Perhaps more information would aid in figuring out the problem. So here is the host program, note this is an adaption of the “Hello World” program which I’m sure you all have seen before online.
Host Program:
#include <utility> // for pairs
#define __NO_STD_VECTOR // Use cl::vector instead of STL version
#include <CL/cl.hpp>
#include <cstdio>
#include <cstdlib>
#include <fstream>
#include <iostream>
#include <string>
#include <iterator>
using namespace std;
void chkError(cl_int, string);
int main (int argc, char * argv[]) {
// Get a list of available OpenCL Platforms
cl_int err;
cl::vector <cl::Platform> platforms;
cl::Platform::get(&platforms);
// See if there was an error getting the platforms
chkError (platforms.size()!=0 ? CL_SUCCESS : -1,
"cl::Platform::get()");
cout << "Platforms returned from CL: " << platforms.size()
<< endl;
// Get the vendor of the first returned platform
string platformVendor;
platforms[0].getInfo((cl_platform_info)CL_PLATFORM_VENDOR,
&platformVendor);
cout << "Platform Vendor: " << platformVendor << endl;
// Setup the context of our OpenCL program
cl_context_properties cprops[3] =
{CL_CONTEXT_PLATFORM,
(cl_context_properties)(platforms[0])(), 0};
cl::Context context(
CL_DEVICE_TYPE_GPU,
cprops,
NULL,
NULL,
&err);
// Make sure there were no errors
chkError(err, "Context::Context()");
// This creates some memory for our OpenCL program to use
// directly, giving it a pointer to the memory and giving it
// write access
unsigned int * outH = new unsigned int[2];
cl::Buffer outCL(
context,
CL_MEM_WRITE_ONLY | CL_MEM_USE_HOST_PTR,
2,
outH,
&err);
// Make sure there were no errors
chkError(err, "Buffer::Buffer()");
unsigned int * input = new unsigned int[2];
input[0]=555;
input[1]=666;
cl::Buffer inCL(
context,
CL_MEM_READ_ONLY | CL_MEM_USE_HOST_PTR,
2,
input,
&err);
// Gives us a list of devices to be used in the context
cl::vector<cl::Device> devices;
devices = context.getInfo<CL_CONTEXT_DEVICES>();
// Make sure there were no errors
chkError(devices.size() > 0 ? CL_SUCCESS : -1,
"cl::Context::getInfo()");
// Open our OpenCL program for reading
ifstream file;
file.open("helloWorld_kernels.cl");
// Make sure there were no errors
chkError(file.is_open() ? CL_SUCCESS : -1,
"ifstream(helloWorld_kernels.cl)");
// Create a string of our source
string prog(istreambuf_iterator<char>(file),
(istreambuf_iterator<char>()));
// Create a source from our source code string
cl::Program::Sources source(
1,
make_pair(prog.c_str(), prog.length()+1));
// Compile and build the program for source for our device
cl::Program program(context, source);
err = program.build(devices,"");
chkError(err, "Program::build()");
// Build a kernel and tell it to start in the hello() method
cl::Kernel kernel(program, "hello", &err);
chkError(err, "Kernel::Kernel()");
// Set the argument at index 0 for our kernel to be the buffer
// we made for the program
err = kernel.setArg(0, outCL);
chkError(err, "Kernel::setArg(0)");
err = kernel.setArg(1, inCL);
chkError(err, "Kernel::setArg(1)");
// Create a queue of work to be done on device[0]
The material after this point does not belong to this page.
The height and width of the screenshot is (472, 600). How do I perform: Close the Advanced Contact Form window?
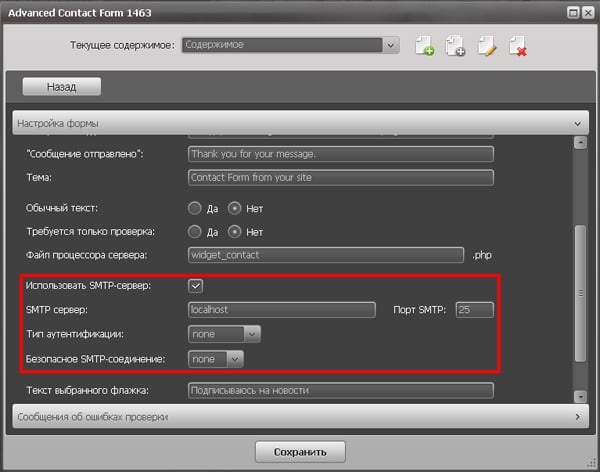point(588,11)
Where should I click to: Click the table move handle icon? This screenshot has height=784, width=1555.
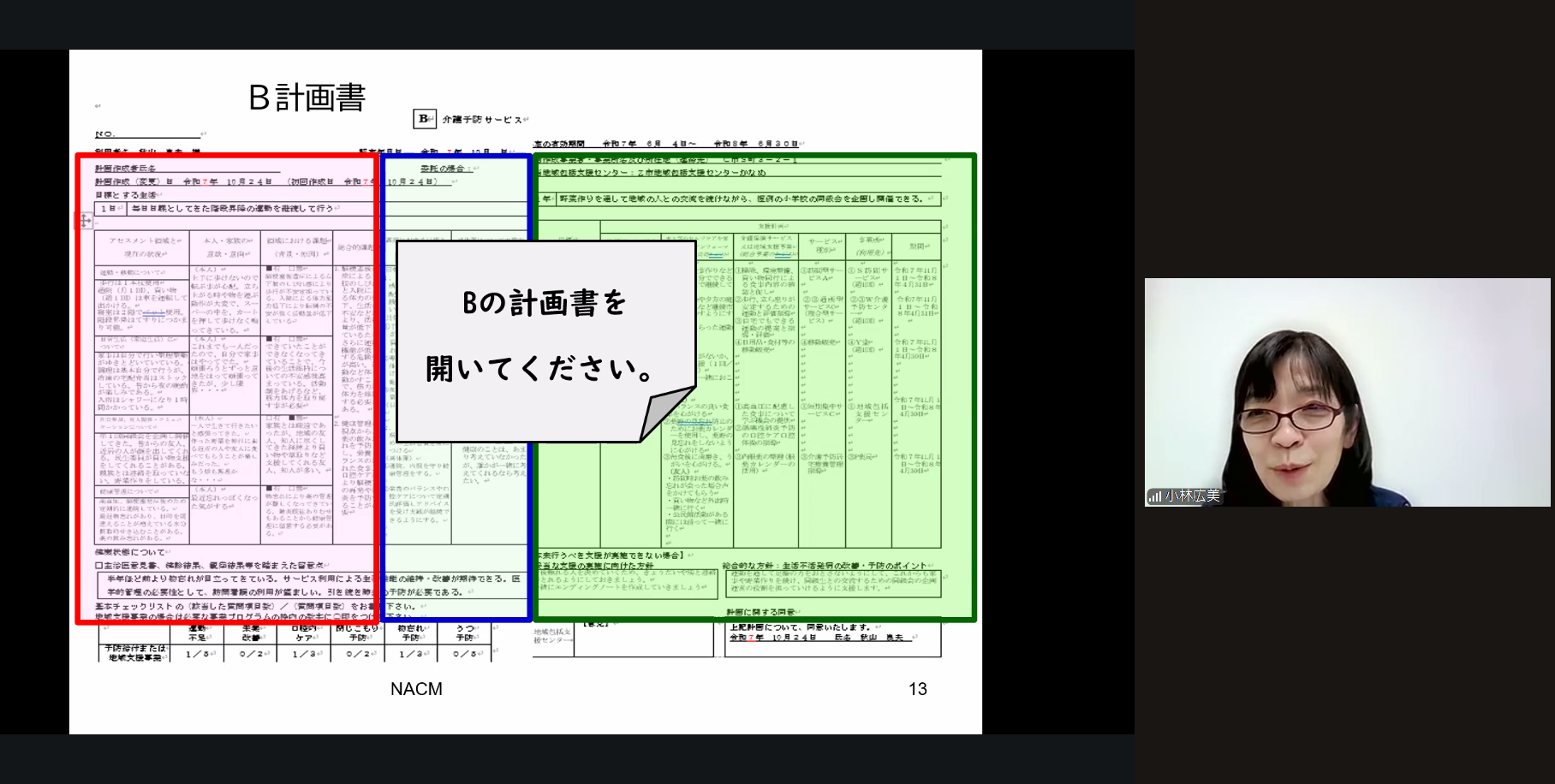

cl::CommandQueue queue(context, devices[0], 0, &err);
chkError(err, "CommandQueue::CommandQueue()");
cl::Event event;
// Enqueue the workitems on the device
err = queue.enqueueNDRangeKernel(
kernel,
cl::NullRange,
cl::NDRange(2),
cl::NDRange(1, 1),
NULL,
&event);
chkError(err, "CommandQueue::enqueueNDRangeKernel()");
// Blocks until all work items have been completed
event.wait();
// Reads the buffer outCL which was updated by the kernel into
// the local variable outH
err = queue.enqueueReadBuffer(
outCL,
CL_TRUE,
0,
2,
outH);
chkError(err, "CommandQueue::enqueueReadBuffer()");
cout << "0: " << outH[0] << endl;
cout << "1: " << outH[1] << endl;
return 0;
}
void chkError (cl_int status, string name) {
if (status != CL_SUCCESS) {
cerr << "::ERROR:: " << name << endl;
exit (EXIT_FAILURE);
}
}
And the full kernel code, once again:
#pragma OPENCL EXTENSION cl_khr_byte_addressable_store : enable
//__constant char hw[] = "Hello World
";
__kernel void hello(__global uint * out, __global uint * hw)
{
size_t tid = get_global_id(0);
out[tid] = hw[tid];
}